Я с некоторым сомнением посмотрел на бледный, желтовато-зеленоватый оттенок чая и отхлебнул. Вкус странный. Точно, что не «капорский» чай.
— Лист смородиновый, — пояснил батюшка, успевший ополовинить свою чашку. — Желудку очень полезный. К тому же — по моим достаткам, китайский-то чай кусается, а этот можно прямо с куста рвать.
Взяв сушку, батюшка кинул ее в рот и захрустел.
Я мужественно выпил примерно треть чашки и решил, что можно приступить к разговору.
— Отец Николай, сразу скажу, что я стану обвинять вашего э-э коллегу… бывшего коллегу, — сразу же поправился я, — в совершении кражи и святотатстве.
— Так было такое, — кивнул настоятель. — Я-то, может быть, и простил, но не дело это, ежели из храма священные сосуды выносят. Ежели отец Петр виновен, пусть по закону отвечает.
— По закону он и ответит, — кивнул я. — Но мне не очень понятно — за что батюшку запретили в служение?
— Так вам-то какая разница? — хмыкнул батюшка. — Кража из храма — то государственное дело, мирское, а запрет во служение — это уже духовное.

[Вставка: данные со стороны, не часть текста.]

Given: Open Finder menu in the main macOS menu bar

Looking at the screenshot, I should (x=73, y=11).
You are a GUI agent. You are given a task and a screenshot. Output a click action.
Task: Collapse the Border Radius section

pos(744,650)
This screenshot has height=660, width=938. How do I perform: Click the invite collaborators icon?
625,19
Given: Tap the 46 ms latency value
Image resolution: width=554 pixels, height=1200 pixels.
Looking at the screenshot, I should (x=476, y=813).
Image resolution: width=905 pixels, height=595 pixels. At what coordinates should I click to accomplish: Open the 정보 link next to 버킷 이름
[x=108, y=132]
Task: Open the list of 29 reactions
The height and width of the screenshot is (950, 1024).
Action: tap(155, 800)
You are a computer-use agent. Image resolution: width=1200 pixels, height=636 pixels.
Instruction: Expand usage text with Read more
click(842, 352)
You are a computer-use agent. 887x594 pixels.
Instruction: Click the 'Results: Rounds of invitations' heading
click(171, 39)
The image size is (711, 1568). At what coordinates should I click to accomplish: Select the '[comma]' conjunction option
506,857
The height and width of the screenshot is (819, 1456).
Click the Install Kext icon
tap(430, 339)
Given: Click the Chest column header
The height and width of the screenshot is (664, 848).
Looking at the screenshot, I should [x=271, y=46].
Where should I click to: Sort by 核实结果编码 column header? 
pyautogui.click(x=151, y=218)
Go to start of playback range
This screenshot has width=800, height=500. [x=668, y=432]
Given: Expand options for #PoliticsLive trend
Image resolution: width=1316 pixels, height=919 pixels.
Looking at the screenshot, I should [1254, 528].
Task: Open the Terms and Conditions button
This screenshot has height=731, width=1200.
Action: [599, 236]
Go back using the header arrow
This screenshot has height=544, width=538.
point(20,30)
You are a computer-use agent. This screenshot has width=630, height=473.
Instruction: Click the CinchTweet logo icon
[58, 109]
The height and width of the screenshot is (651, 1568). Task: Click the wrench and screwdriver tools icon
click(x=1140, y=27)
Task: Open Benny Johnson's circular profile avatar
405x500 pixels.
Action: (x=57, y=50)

— Вот здесь, батюшка, я с вами не согласен, — покачал я головой. — Очень важно узнать — что подвигло человека совершить преступление? Если бы можно было, я бы с самим отцом Петром поговорил, но нельзя. Но из материалов дела великого злодея я не увидел. Закономерен вопрос — а что его побудило совершить кражу? У отца Петра свое объяснение — мол, с голода помирает, поэтому и на кражу решился. Ну вот, не верю я в такое.
— В то, что с голода на кражу решился? — усмехнулся батюшка. — Так с голоду-то еще и не на то люди идут. Не голодал ты, сын мой. А мне, по молодости-то пришлось. И голодать, и босиком по снегу ходить.
— Не голодал, — не стал я спорить. — Но я, батюшка, обязанности помощника прокурора лишь временно исполняю, а так-то, по основной должности — судебный следователь. И не здесь, не в Москве, а в Новгородской губернии. Поверьте, кое-что успел увидеть. Врать не стану — не было у меня дел, чтобы голодные люди на кражу из церкви шли. Зато сытые и благополучные не то, что на кражу, а на разбой решались. Не странно ли это?
Не стал рассказывать батюшке о сравнительно недавнем эпизоде, случившемся в моей губернии. Длинновато получится. А так, вроде и намек.
— Как звать-то вас, господин товарищ прокурора? — поинтересовался батюшка. — В повестке только фамилия написана, ее запомнил. Вроде бы польская?
— Отнюдь, — обиделся я. — Ничего против поляков не имею, но, если бы была польская, был бы Чернявский, с буковкой я. А я — Чернавский, с а. И фамилия происходит от реки Чернавка и села Чернава, откуда предки родом. А звать меня Иваном Александровичем. — Подумав, добавил: — Но, если что, отзываюсь и на Ивана, тем более, что вы меня лет на двадцать, а то и тридцать постарше. Мог бы даже на Ваню, но это уже совсем несолидно для моего чина.
Батюшка с некоторым удивлением посмотрел на меня, потом засмеялся. Отсмеявшись, сказал:
— Хитер ты, господин товарищ прокурора. Или все-таки следователь?
— Почему это я хитер? — слегка удивился я. Но именно, что слегка.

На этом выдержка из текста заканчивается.